## Kaynak metin:
◇ ◇ ◇ ◇ ◇ ◇ ◇
"Enter"a basıp içeriğe geçin

Bu Yaşıma Kadar Kimse Bana Öğretmemişti | Kişisel Gelişim

Bu Yaşıma Kadar Kimse Bana Öğretmemişti | Kişisel Gelişim

videosundan fısıltılanmıştır. Videoya ulaşmak için Linki kullanabilirsiniz https://www.youtube.com/watch?v=yvCUQfhCpZU.

Merhabalar. Bugün sizlere bu yaşıma kadar kendime öğrettiklerimi anlatmak istiyorum. Bir çoğumuzu, evet, aileden, okuldan bir takım eğitimler alıyoruz ama kendimize kattığımız şeyler aslında bizi daha değerli ve daha farklı kılan şeyler. Dolayısıyla ben de bu yaşıma kadar kendime bazı şeyler öğrettim. Sizlerle bunları paylaşmak istiyorum. Videoya geçmeden önce kanala abone olmayı, videoyu arkadaşlarınızla paylaşmayı ve beğenmeyi lütfen unutmayın. Hazırsanız, çayınızı, kahvenizi alın, dilerseniz başlayalım. Öncelikle şunu söylemek istiyorum ki arkadaşlar, birçok video gördüm 18 yaşımdaki bana neler söylerdim diye. Ben bu maddeyle başlamak istedim. Ben 18 yaşımdaki bana şunu söylerdim. Ezgiciğim 18 yaşındasın ve ne yapmak istiyorsan onu yap. Ne yaptıysam şu an hala arkasındayım 18 yaşında çünkü zaten çok bilinçli bir çocuk olarak büyüdüm. Birazdan bahsedeceğim size çocukluğundan.
Çok olgun bir çocuk olarak büyüdüm. Dolayısıyla 18’li 20’li yaşlarımda da zaten çok olgun bir çocuktum. Çok olgun bir gençtim. Dolayısıyla 18 yaşında ne yaptıysam hala arkasındayım. İyi ki de yapmışım diyorum. İyi ki de o günleri yaşamışım ki bugünkü ezgiyi yaratabilmek adına, bugünkü ezgiyi oluşturabilmek adına belki de doğru cümle bu. En güzel adımları ben o yaşlarda attım. Benim en güzel yıllarım 18-19’lu yaşlarımdı.
◇ ◇ ◇ ◇ ◇ ◇ ◇
## Kaynak veriler:
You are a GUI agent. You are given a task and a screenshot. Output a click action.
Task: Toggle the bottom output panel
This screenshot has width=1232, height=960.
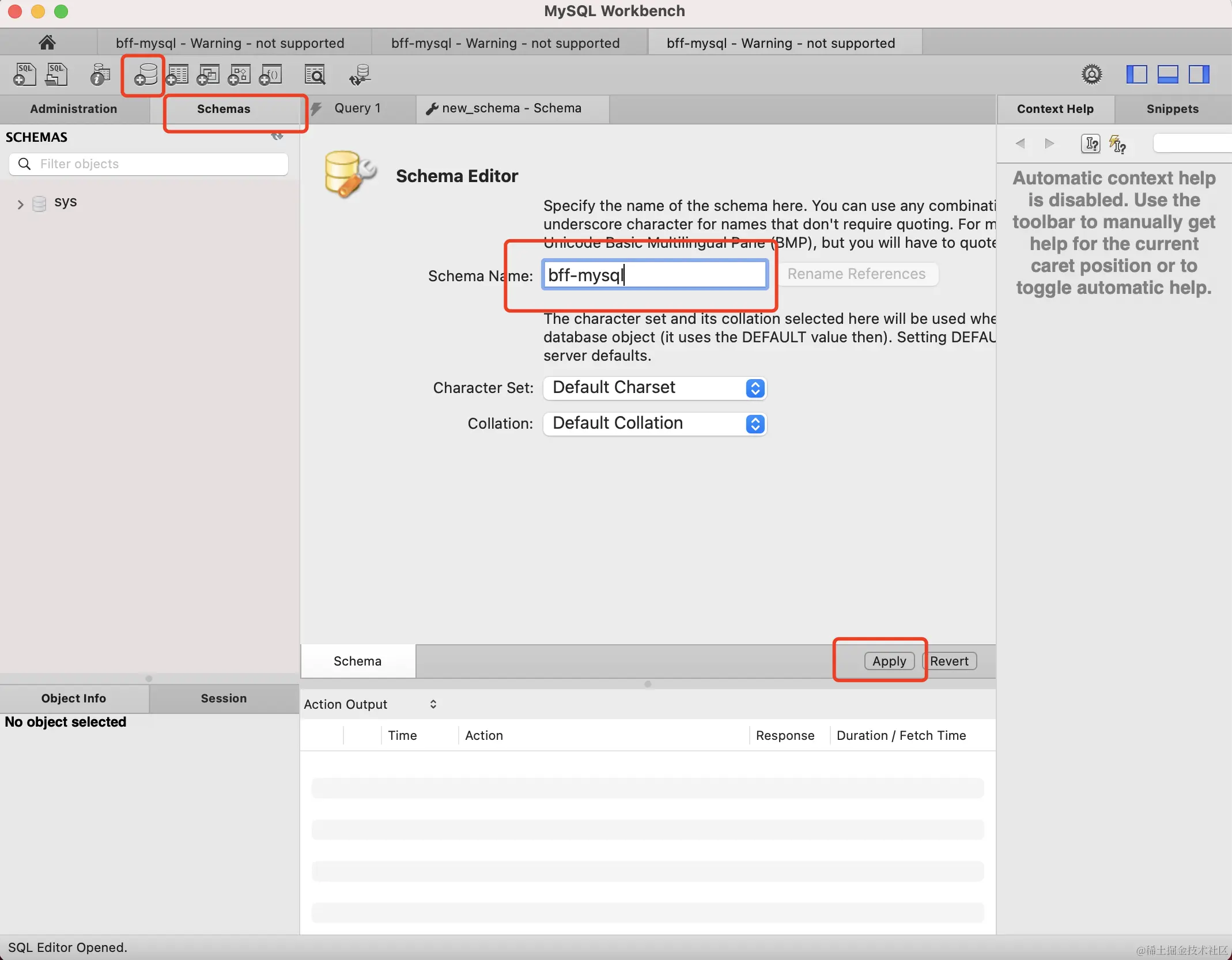(x=1168, y=74)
◇ ◇ ◇ ◇ ◇ ◇ ◇
## Alıştırma bölümleri:
A. Kişisel gelişim metninde "Çok olgun bir çocuk olarak" ifadesinden "yıllarım 18-19’lu yaşlarımdı." ifadesine kadar uzanan bölümü harfi harfine alıntılayın.
B. Kişisel gelişim metnine göre konuşmacının en güzel yılları hangi yaşlardı?

## Görevlere göre yanıtlar:
A.
Çok olgun bir çocuk olarak büyüdüm. Dolayısıyla 18’li 20’li yaşlarımda da zaten çok olgun bir çocuktum. Çok olgun bir gençtim. Dolayısıyla 18 yaşında ne yaptıysam hala arkasındayım. İyi ki de yapmışım diyorum. İyi ki de o günleri yaşamışım ki bugünkü ezgiyi yaratabilmek adına, bugünkü ezgiyi oluşturabilmek adına belki de doğru cümle bu. En güzel adımları ben o yaşlarda attım. Benim en güzel yıllarım 18-19’lu yaşlarımdı.

B. Konuşmacının en güzel yılları 18-19’lu yaşlarıydı.